## Problem requirements
Word for word, reproduce the listing that follows, excluding any pictures it contains.

## Excerpted data

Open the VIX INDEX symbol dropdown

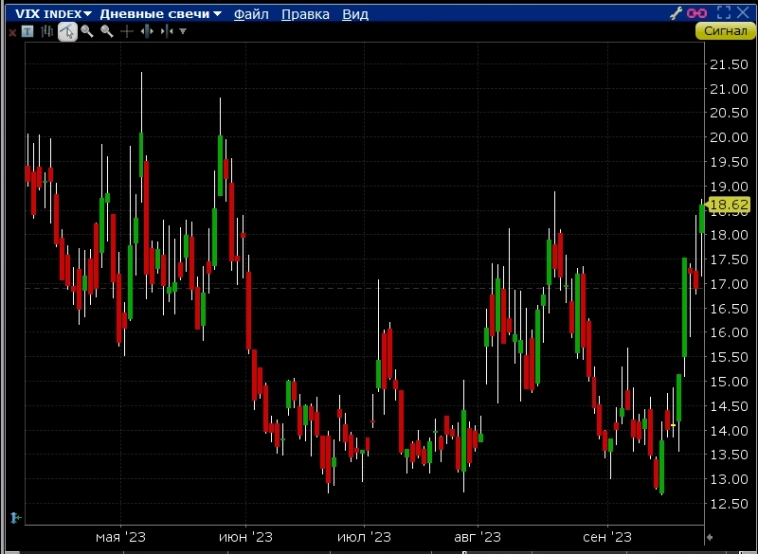54,13
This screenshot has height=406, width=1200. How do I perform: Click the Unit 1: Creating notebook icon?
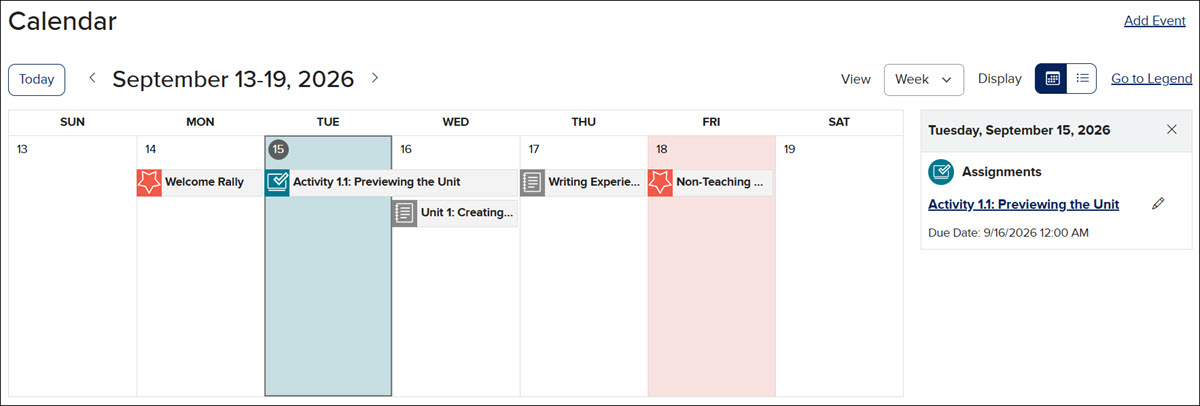(x=405, y=213)
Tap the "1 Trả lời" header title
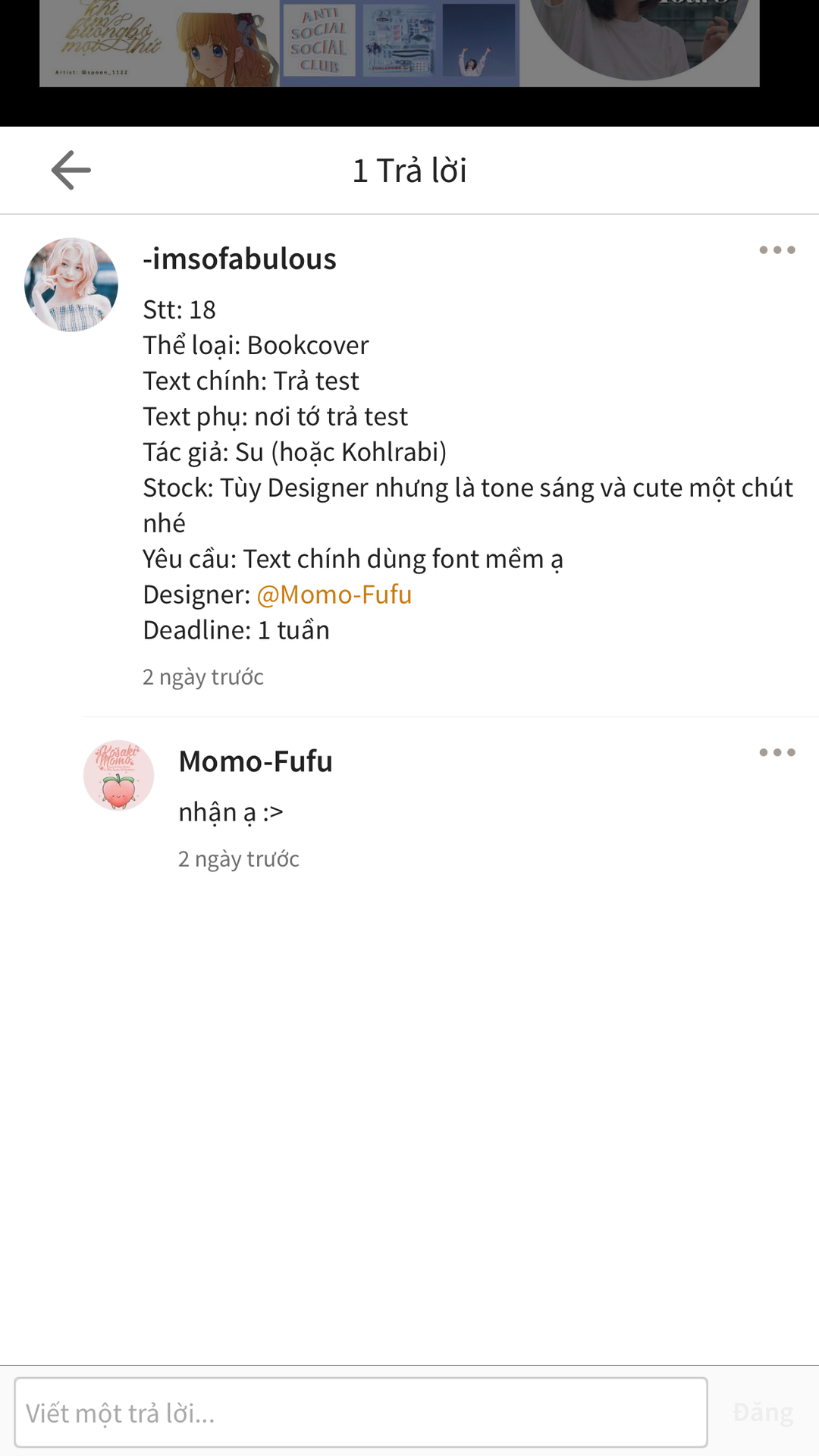This screenshot has height=1456, width=819. pyautogui.click(x=410, y=171)
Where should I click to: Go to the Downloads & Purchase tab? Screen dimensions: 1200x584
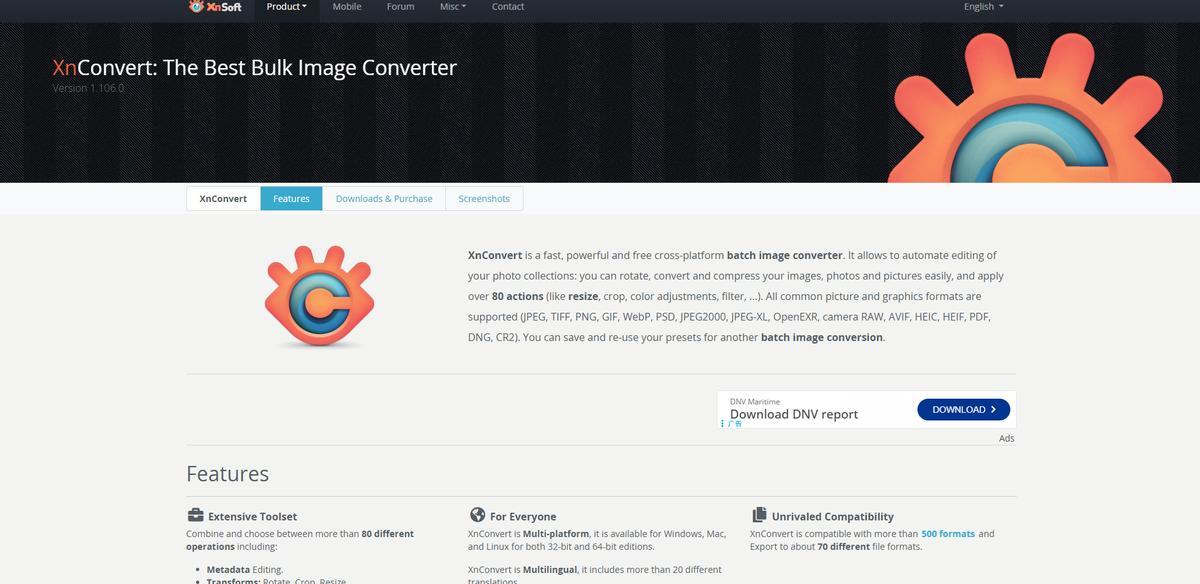pyautogui.click(x=384, y=199)
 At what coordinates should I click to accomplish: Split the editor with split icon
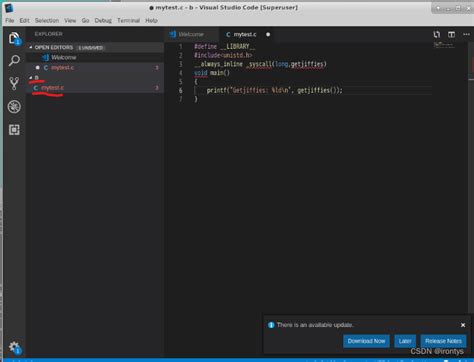451,34
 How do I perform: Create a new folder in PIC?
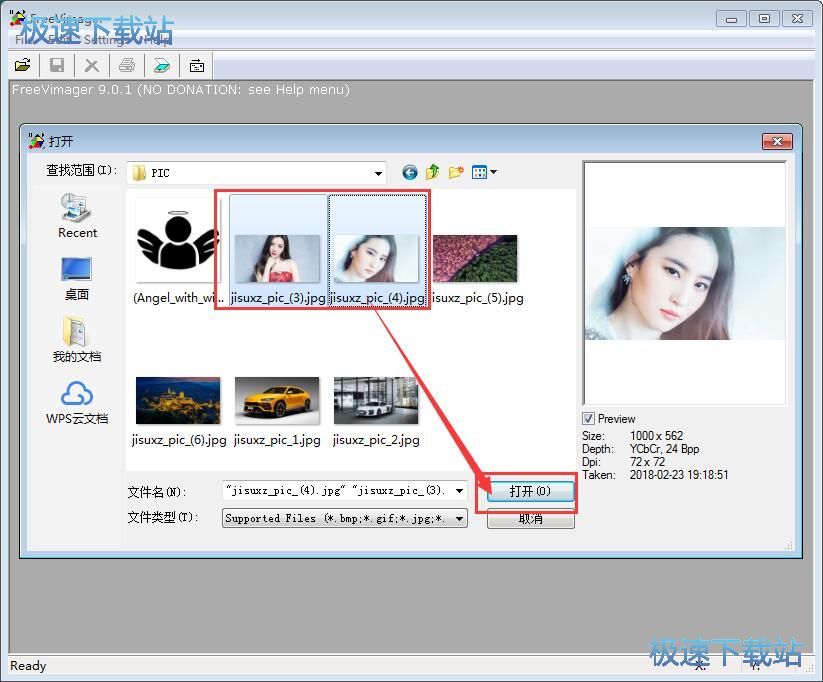pyautogui.click(x=456, y=172)
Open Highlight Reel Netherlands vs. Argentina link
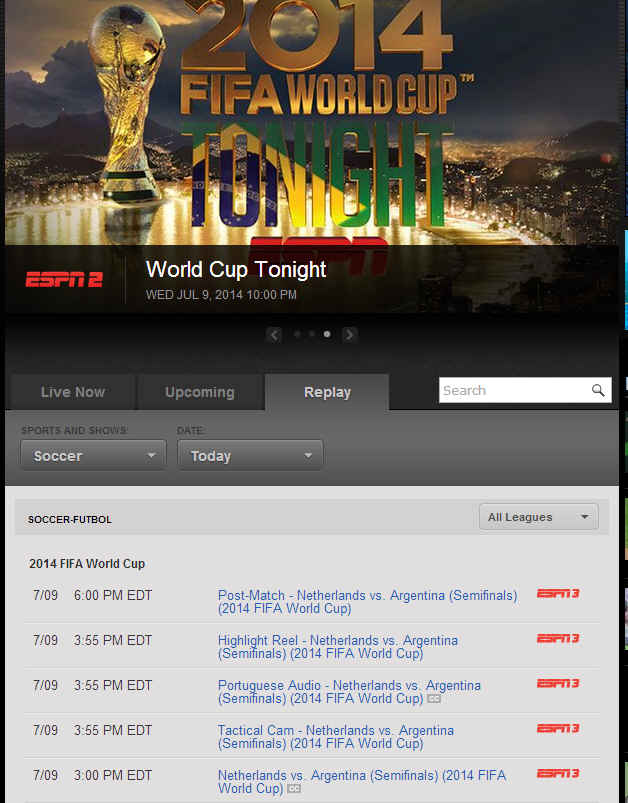 pyautogui.click(x=338, y=647)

## Output of the task
Open the VIX INDEX symbol dropdown

54,13
This screenshot has height=406, width=1200. How do I perform: Click the Unit 1: Creating notebook icon?
(x=405, y=213)
Tap the "1 Trả lời" header title
This screenshot has height=1456, width=819. pyautogui.click(x=410, y=171)
Where should I click to: Go to the Downloads & Purchase tab? Screen dimensions: 1200x584
pyautogui.click(x=384, y=199)
 At what coordinates should I click to accomplish: Split the editor with split icon
451,34
 How do I perform: Create a new folder in PIC?
pyautogui.click(x=456, y=172)
Open Highlight Reel Netherlands vs. Argentina link
 pyautogui.click(x=338, y=647)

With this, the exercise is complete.